> Required work
• 1. Print the portion of the Gemini cost examples between "Example 3: High-volume" and "a billion classifications.", inclusive.
• 2. In the Gemini cost examples, why are the input and output rates in Example 3 each multiplied by 0.5? Answer in one to three sentences.
• 3. Go on with the Gemini cost examples from the point where they stop.

Same scenario on Gemini 3.1 Pro Preview: roughly $1,170 per month. More than 4× the bill for the same conversation, before any quality measurement.

Example 2: RAG knowledge assistant on Gemini 2.5 Pro

8,000 tokens of retrieved context plus a 200-token question, returning a 600-token answer. 2,000 queries per day.

  • Input: 8,200 × 2,000 = 16.4M tokens/day × $1.25 = $20.50/day

  • Output: 600 × 2,000 = 1.2M tokens/day × $10 = $12/day

  • Daily total: $32.50. Monthly: ~$975.

If the same workload routes 25% of queries above 200K context, the input rate on that slice doubles to $2.50 and monthly spend climbs past $1,200. Same code, no model change, bigger invoice.

Example 3: High-volume classification on Flash-Lite + Batch

A 300-token input classifying 500,000 records per day into 50-token labels. Run through the Gemini Batch API at 50% off.

  • Input: 150M tokens/day × ($0.10 × 0.5) = $7.50/day

  • Output: 25M tokens/day × ($0.40 × 0.5) = $5/day

  • Daily total: ~$12.50. Monthly: ~$375 for half a billion classifications.

> Data for review
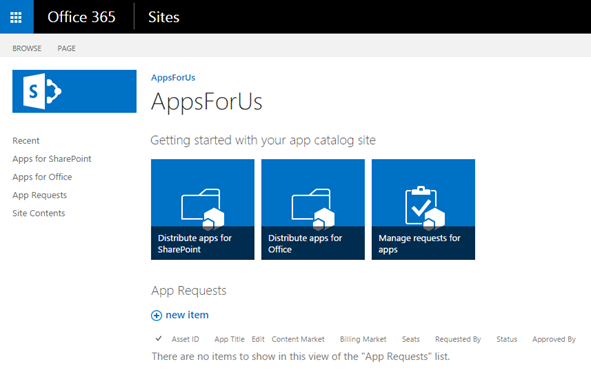
Task: Sort by the Requested By column header
Action: coord(458,339)
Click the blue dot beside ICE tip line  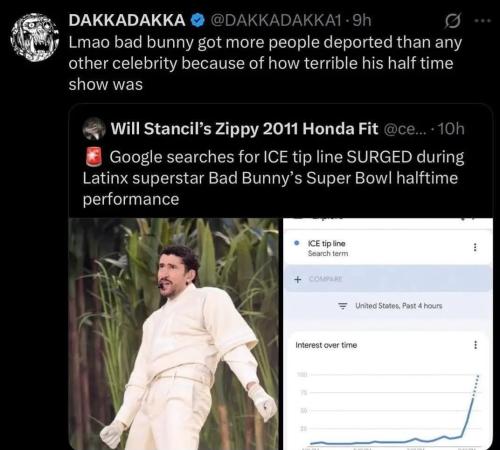click(296, 243)
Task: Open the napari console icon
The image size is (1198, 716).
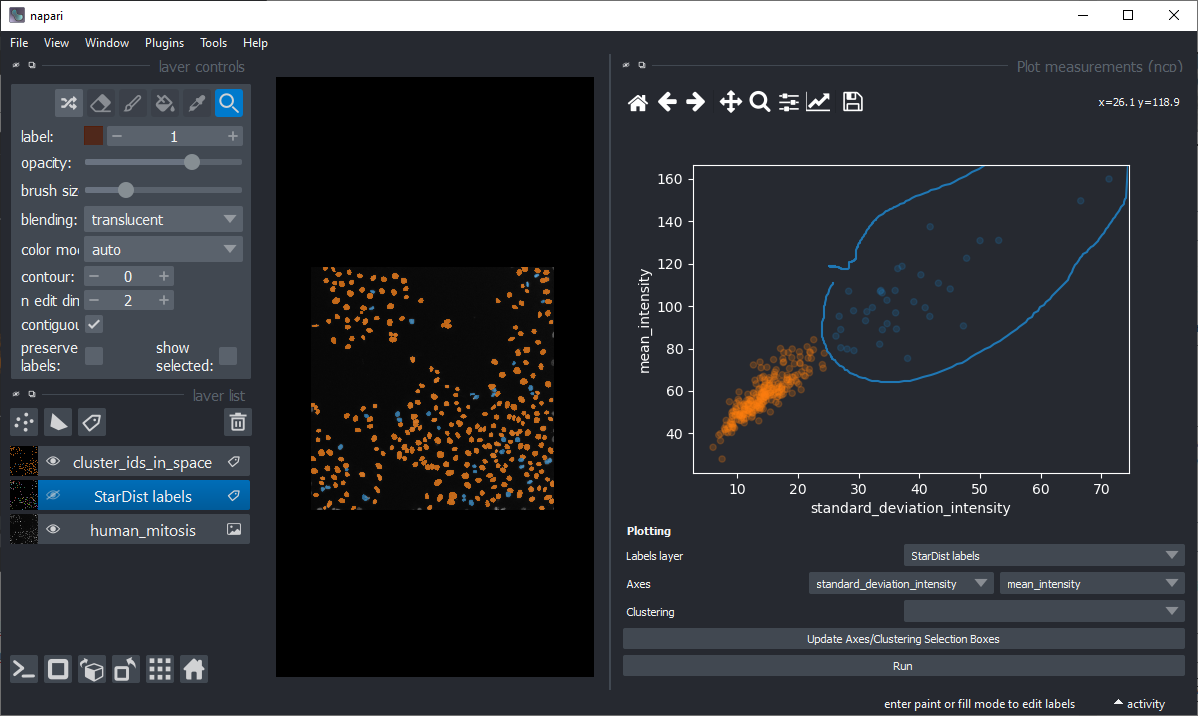Action: coord(25,669)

> Responses to the tasks
• 1.
Example 3: High-volume classification on Flash-Lite + Batch

A 300-token input classifying 500,000 records per day into 50-token labels. Run through the Gemini Batch API at 50% off.

  • Input: 150M tokens/day × ($0.10 × 0.5) = $7.50/day

  • Output: 25M tokens/day × ($0.40 × 0.5) = $5/day

  • Daily total: ~$12.50. Monthly: ~$375 for half a billion classifications.

• 2. Example 3 multiplies both rates by 0.5 because it runs the classification workload through the Gemini Batch API at 50% off. This halves the input rate from $0.10 to $0.05 and the output rate from $0.40 to $0.20.

• 3.
The same workload on Gemini 3.1 Pro Preview at standard rates is roughly $40,000 per month. Model choice plus Batch is a 100× swing on identical functional output.

Why Your Bill Outruns the Rate Card

The rate card is honest. What inflates real invoices is usually one of these.

The 200K context cliff: On Gemini 3.1 Pro Preview and Gemini 2.5 Pro, prices double once a single prompt crosses 200,000 tokens, per Google's pricing page. RAG pipelines that aggressively pack context, long conversation histories, and document-analysis jobs cross that line constantly. Most teams discover the cliff only after a weekly bill review forces the question.

Modality mismatch on the rate card: Audio input is the most common surprise. On Gemini 3.1 Flash-Lite, audio is twice the text rate, and the Gemini 3.1 Flash Live Preview prices audio input at $3 against $0.75 for text, per Google's pricing page. A voice agent budgeted as text traffic ships at 4× the forecast.

The Vertex AI fork in the road: The same Gemini model bills at a different effective cost depending on whether you call it through the Gemini Developer API or through Vertex AI. The base per-token rate is largely aligned, per Google's Vertex AI generative pricing, but Vertex adds Provisioned Throughput, regional egress fees, IAM, and observability. For teams weighing this path, our breakdown of the OpenAI API vs Bedrock vs Vertex AI choice walks the trade in detail.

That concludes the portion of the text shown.